Entre os motores de crescimento estão a construção de novas plataformas, manutenção e reparo da frota offshore existente, embarcações de apoio marítimo, programas estratégicos da Marinha do Brasil e a expansão logística da Transpetro.
O presidente da Firjan, Luiz Césio Caetano, afirmou que esses dados demonstram o papel da indústria naval na expansão da economia fluminense e na abertura de novos mercados internos e internacionais, ressaltando a interdependência entre setor público e privado.
Margem Equatorial, descomissionamento e novos mercados
A Margem Equatorial foi apontada como nova fronteira de crescimento, com demanda por embarcações de apoio offshore, logística marítima, infraestrutura portuária e manutenção naval.
Segundo o diretor de Transporte Marítimo da Transpetro, Jones Soares, a Margem Equatorial representa uma mudança estrutural para o setor naval brasileiro, com impactos que podem se estender por gerações.
Além disso, o estudo identifica oportunidades no ciclo final das plataformas, como desmantelamento, reciclagem sustentável de navios, reaproveitamento de materiais e serviços ambientais, temas que já motivam projetos em portos como o Porto do Açu.

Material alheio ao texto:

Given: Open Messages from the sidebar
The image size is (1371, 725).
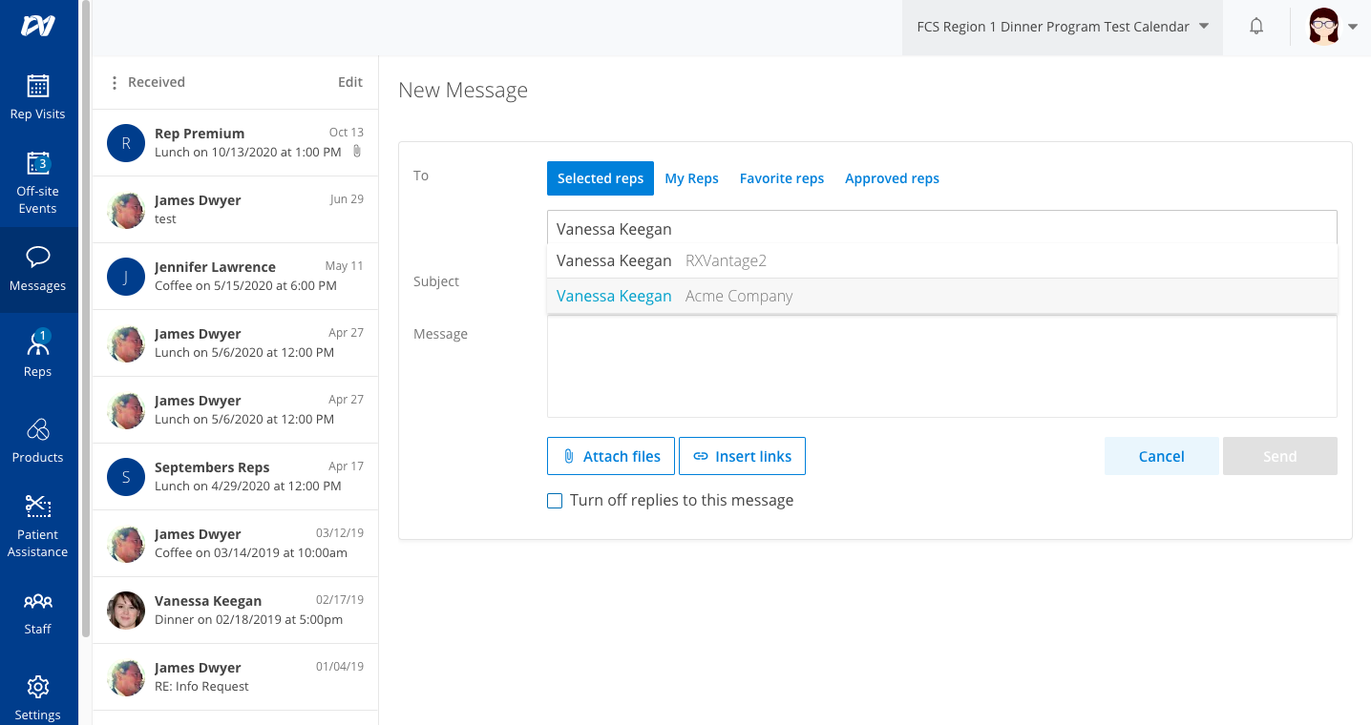Looking at the screenshot, I should 37,256.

Desafios: regulação, fornecedores e qualificação
O Panorama Naval 2026 aponta que o Brasil tem capacidade técnica e industrial para ampliar sua participação internacional, mas enfrenta desafios estruturais importantes.
Entre eles estão o fortalecimento da cadeia de fornecedores nacionais, previsibilidade regulatória, modernização tecnológica dos estaleiros e financiamento para inovação, todos necessários para aumentar a competitividade.
Também foi ressaltada pela Marinha a necessidade de inventário de materiais perigosos, adequação às normas internacionais e fortalecimento da sustentabilidade na construção e reciclagem naval.
Para suprir a demanda por mão de obra, a Firjan SENAI destacou que a qualificação profissional irá incorporar competências em digitalização industrial, automação, tecnologias offshore, sustentabilidade ambiental e economia do mar.
O estudo e os debates promovidos pela Firjan na Navalshore 2026, com a participação de atores como Petrobras, Transpetro, BNDES, ONIP e estaleiros, mostram que o setor enfrenta um momento de expansão, desde que haja políticas industriais, segurança jurídica e financiamento contínuo para transformar oportunidades em investimentos concretos.